## Task directions
Quote the lines word for word, starting with the line that contains "Viewport: 269px width, 103px" and ending with the line that contains "Action: click(739, 96)", both included.

Saved items from a collection
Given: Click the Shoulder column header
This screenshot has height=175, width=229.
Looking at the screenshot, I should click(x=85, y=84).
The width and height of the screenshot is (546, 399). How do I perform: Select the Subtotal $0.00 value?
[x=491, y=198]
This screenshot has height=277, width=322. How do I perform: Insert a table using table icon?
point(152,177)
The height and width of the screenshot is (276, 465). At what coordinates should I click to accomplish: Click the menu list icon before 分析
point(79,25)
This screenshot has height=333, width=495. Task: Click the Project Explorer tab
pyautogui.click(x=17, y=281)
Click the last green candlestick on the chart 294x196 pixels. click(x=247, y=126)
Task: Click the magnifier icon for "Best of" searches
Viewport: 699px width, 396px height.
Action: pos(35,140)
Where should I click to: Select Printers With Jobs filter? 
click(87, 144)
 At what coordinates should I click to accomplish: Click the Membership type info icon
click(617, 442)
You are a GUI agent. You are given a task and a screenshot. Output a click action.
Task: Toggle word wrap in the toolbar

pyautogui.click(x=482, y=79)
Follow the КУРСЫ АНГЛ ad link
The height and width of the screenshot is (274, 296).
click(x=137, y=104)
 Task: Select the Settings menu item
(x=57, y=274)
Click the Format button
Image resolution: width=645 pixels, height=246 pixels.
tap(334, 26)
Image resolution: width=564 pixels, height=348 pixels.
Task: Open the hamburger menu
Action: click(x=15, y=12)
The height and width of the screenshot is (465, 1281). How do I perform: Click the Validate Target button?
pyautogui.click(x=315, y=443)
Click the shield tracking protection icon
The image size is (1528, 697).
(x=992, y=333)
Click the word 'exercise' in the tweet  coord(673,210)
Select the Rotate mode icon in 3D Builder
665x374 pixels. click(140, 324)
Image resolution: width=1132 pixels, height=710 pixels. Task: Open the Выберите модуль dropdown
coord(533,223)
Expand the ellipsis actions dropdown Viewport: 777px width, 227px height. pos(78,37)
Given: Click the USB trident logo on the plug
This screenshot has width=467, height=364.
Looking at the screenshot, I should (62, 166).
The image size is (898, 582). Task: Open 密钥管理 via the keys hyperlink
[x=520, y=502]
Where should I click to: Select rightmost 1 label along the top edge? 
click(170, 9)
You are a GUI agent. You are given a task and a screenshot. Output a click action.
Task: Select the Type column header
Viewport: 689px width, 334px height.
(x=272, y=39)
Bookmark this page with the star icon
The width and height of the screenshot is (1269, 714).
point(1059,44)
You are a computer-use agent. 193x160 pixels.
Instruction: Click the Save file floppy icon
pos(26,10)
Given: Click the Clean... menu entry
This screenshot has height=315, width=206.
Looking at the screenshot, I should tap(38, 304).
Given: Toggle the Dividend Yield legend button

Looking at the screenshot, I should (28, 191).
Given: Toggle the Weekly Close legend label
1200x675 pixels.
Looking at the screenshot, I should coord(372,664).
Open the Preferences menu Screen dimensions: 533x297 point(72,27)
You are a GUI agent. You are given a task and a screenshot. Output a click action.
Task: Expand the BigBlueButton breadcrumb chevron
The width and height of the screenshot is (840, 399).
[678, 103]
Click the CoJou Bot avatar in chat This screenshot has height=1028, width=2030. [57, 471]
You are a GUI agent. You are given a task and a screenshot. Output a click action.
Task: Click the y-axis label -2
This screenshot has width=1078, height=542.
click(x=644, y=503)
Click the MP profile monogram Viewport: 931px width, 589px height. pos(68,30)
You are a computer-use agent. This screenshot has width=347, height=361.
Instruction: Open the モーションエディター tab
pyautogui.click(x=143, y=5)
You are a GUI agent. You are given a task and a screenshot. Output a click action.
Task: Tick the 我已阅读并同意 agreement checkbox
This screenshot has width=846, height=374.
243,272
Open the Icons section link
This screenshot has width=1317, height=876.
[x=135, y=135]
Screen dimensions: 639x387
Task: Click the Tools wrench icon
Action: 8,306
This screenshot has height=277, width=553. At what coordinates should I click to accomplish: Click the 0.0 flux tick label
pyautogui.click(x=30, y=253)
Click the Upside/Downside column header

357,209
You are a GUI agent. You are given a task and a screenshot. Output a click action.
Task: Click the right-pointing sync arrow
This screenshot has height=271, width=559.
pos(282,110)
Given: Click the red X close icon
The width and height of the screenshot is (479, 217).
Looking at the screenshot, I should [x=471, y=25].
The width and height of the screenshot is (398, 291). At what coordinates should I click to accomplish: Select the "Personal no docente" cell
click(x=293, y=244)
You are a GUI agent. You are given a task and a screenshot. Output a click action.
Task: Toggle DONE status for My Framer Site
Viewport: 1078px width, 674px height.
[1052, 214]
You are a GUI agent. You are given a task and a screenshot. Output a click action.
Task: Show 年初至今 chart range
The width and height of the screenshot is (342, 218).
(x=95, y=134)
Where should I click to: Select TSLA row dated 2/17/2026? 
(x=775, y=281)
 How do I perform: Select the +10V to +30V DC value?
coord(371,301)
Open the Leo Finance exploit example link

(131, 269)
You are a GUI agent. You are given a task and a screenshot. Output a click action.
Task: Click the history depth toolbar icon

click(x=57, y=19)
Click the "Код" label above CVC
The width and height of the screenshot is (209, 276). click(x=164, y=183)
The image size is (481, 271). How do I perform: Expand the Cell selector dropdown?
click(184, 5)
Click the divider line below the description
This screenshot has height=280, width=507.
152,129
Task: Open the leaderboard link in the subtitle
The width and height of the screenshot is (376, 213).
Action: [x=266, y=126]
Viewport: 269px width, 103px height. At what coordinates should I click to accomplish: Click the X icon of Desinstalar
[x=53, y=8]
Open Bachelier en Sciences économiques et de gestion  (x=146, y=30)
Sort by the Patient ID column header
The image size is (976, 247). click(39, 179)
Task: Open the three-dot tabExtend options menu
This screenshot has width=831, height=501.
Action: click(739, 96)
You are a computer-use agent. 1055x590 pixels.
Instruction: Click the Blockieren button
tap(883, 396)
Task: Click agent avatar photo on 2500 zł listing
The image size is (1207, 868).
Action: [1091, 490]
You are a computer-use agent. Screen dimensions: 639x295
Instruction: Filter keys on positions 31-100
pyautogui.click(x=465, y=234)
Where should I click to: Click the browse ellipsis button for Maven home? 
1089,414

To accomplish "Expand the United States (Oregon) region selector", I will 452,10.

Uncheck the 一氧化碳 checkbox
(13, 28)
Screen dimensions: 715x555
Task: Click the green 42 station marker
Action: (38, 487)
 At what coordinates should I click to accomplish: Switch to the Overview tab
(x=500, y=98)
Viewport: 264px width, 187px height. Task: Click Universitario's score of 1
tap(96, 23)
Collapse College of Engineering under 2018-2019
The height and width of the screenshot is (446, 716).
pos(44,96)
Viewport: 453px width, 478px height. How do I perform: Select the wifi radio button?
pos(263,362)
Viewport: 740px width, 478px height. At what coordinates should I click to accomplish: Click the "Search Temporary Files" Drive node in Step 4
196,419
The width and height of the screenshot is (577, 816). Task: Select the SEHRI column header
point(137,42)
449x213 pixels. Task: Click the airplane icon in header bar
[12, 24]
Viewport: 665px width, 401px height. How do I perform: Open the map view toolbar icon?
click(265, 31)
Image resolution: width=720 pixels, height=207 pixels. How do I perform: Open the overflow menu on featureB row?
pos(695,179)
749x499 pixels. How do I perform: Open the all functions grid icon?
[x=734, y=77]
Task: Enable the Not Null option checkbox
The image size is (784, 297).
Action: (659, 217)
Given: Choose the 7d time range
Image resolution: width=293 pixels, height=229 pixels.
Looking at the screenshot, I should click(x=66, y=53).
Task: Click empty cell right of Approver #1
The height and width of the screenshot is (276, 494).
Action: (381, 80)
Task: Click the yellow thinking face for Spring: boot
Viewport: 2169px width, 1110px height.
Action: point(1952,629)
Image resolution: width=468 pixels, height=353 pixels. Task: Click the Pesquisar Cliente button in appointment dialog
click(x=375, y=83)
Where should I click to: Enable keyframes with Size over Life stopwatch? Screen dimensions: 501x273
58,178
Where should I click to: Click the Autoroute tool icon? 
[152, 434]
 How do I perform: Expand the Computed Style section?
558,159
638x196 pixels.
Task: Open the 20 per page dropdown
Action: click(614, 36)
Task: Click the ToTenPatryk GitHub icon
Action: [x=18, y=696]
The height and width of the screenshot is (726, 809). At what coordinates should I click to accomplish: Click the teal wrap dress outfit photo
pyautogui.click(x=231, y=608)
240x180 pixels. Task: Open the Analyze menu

## Solved exercise
Viewport: 269px width, 103px height. At what coordinates should I click to accomplish: Click the X icon of Desinstalar
[x=53, y=8]
Open Bachelier en Sciences économiques et de gestion  (x=146, y=30)
Sort by the Patient ID column header
The image size is (976, 247). click(39, 179)
Task: Open the three-dot tabExtend options menu
This screenshot has width=831, height=501.
Action: click(739, 96)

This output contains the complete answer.